Como información de contexto, sépase que el pasado 28 de septiembre del 2017, en el diario El Cronista, la redactora Mónica Vallejos exponía que las pérdidas económicas asociadas a las catástrofes naturales intensificadas por la actividad humana en Estados Unidos podrían ascender a 360 000 millones de dólares por año en la próxima década, informó la ONG Fundación Ecológica Universal. La cifra representa más de la mitad del crecimiento de EE. UU. en 12 meses.

«A los daños producidos por tormentas extremas, huracanes, inundaciones, sequías e incendios, se suman los enormes costos sanitarios de la quema de combustibles fósiles. Los eventos meteorológicos son el resultado de factores naturales.

Sin embargo, el cambio climático inducido por la actividad humana ha alterado sustancial y de manera mensurable su intensidad y frecuencia», afirmó Robert Watson, ex director del Panel Intergubernamental sobre Cambio Climático.

Incluso el Fondo Monetario Internacional se pronunció así: «los países pobres serán incapaces de enfrentar por sí solos los efectos económicos del calentamiento global sin un «esfuerzo global» de las economías desarrolladas». Calculó una pérdida estimada del 10 % de su producto per cápita hasta el 2100. Además, habría menor producción agrícola, una ralentización de las inversiones y daños a la salud.

Dado que las economías avanzadas y emergentes son las que han contribuido en gran medida al calentamiento global y se prevé que continúe, ayudar a los países de bajos ingresos a encarar sus consecuencias es un imperativo humanitario y una sensata política económica global.

Recientemente se disparó la alarma de tsunami en el Caribe cuando «tembló la tierra». Quiso decir quizá, bajo las plantas de los hombres y todo lo construido sobre ella, que estaba viva.

Fue como si hablara para ofrecer señales sobre un funesto futuro que no debería suceder: el apagón de la vida en la Tierra, la de la mayúscula, el hogar grande.

Para el organismo internacional que acuna a las naciones del orbe, la ONU, se trata de una prioridad.
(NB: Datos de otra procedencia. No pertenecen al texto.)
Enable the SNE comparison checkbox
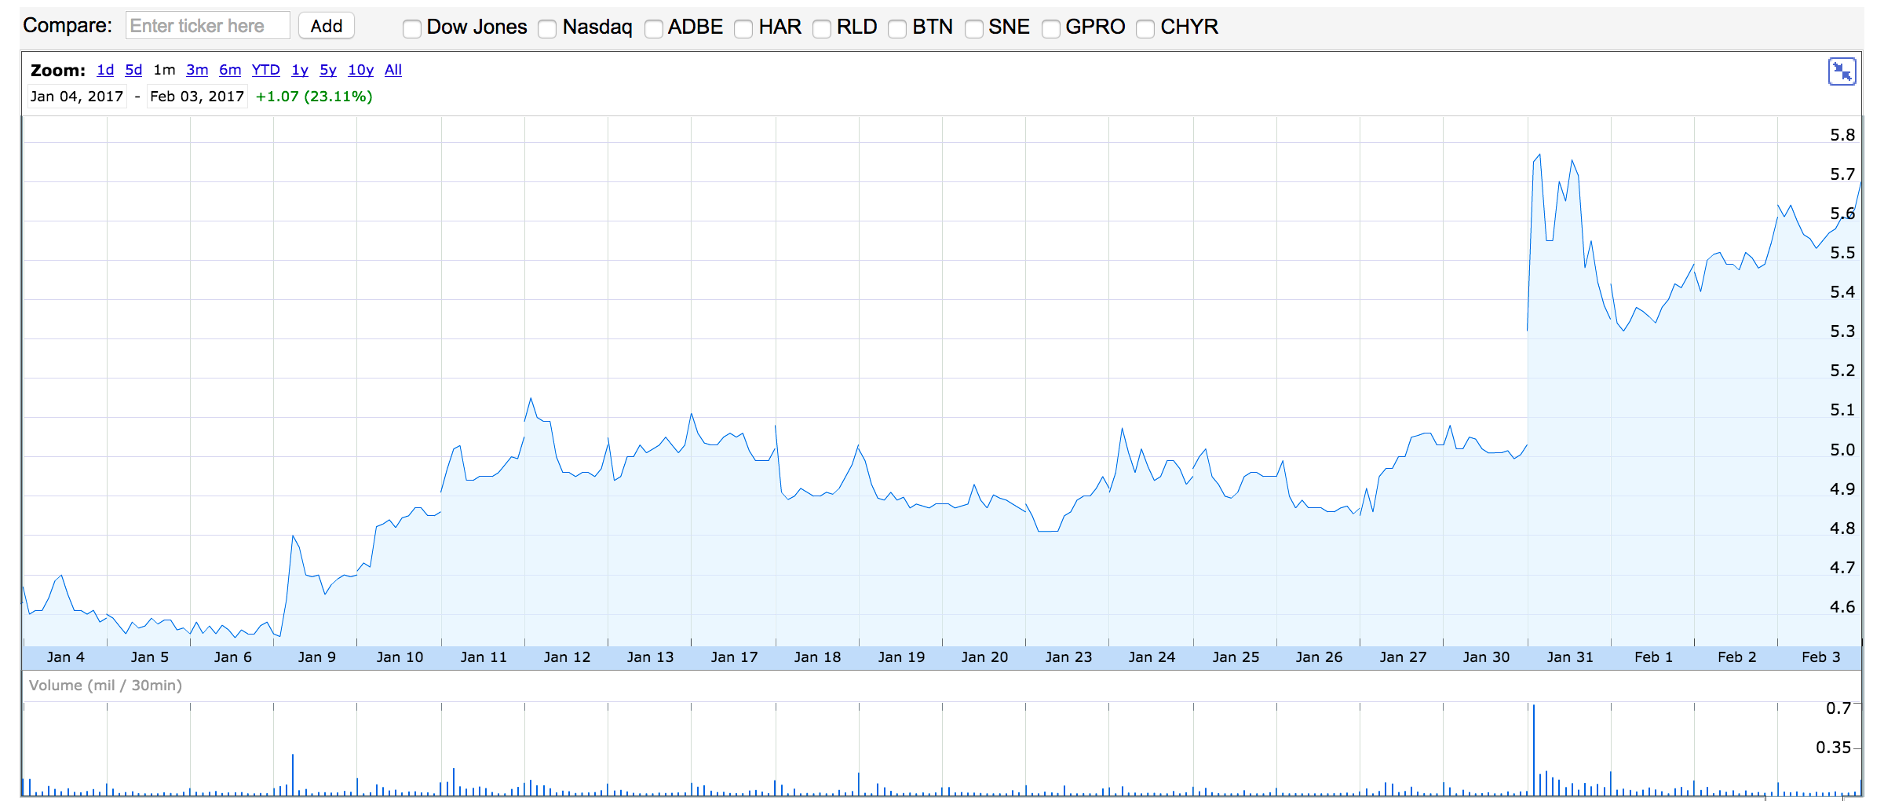Screen dimensions: 1884x801 974,29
Titulares de medios internacionales expusieron el pasado año que «paz, desarme y cambio climático centran el discurso de Guterres en la ONU».

Allí insistió en el peligro representado por el cambio climático y en los millones de personas amenazadas por el fenómeno: 

«vemos el aumento de las temperaturas, la elevación del nivel del mar y la realidad de que los desastres naturales se han cuadriplicado desde 1970», dijo.

El Papa Francisco es otro de los actores internacionales que introdujo en su discurso el cambio climático. En su encíclica Laudato Si, (Alabado sea), un tratado de 180 páginas sobre medio ambiente, imputó a los poderosos y ricos por convertir la Tierra en un «montón de porquería».

Particularizó en el cuidado de la casa común porque «el cambio climático es una crisis moral que debe atenderse de manera urgente, y que hay un consenso científico sólido de que el calentamiento global es un fenómeno intangible».

Mucho tiempo antes, el líder histórico de la Revolución Cubana, Fidel Castro Ruz, considerado como una de las personalidades más influyentes del siglo XX, se adelantaba –no sin razón– a hablar del cuidado a la naturaleza en escenarios internacionales.

Entre sus contundentes frases está: «desaparezca el hambre y no el hombre». Quienes no lo suscriben tienen que ser ciegos. Y sordos.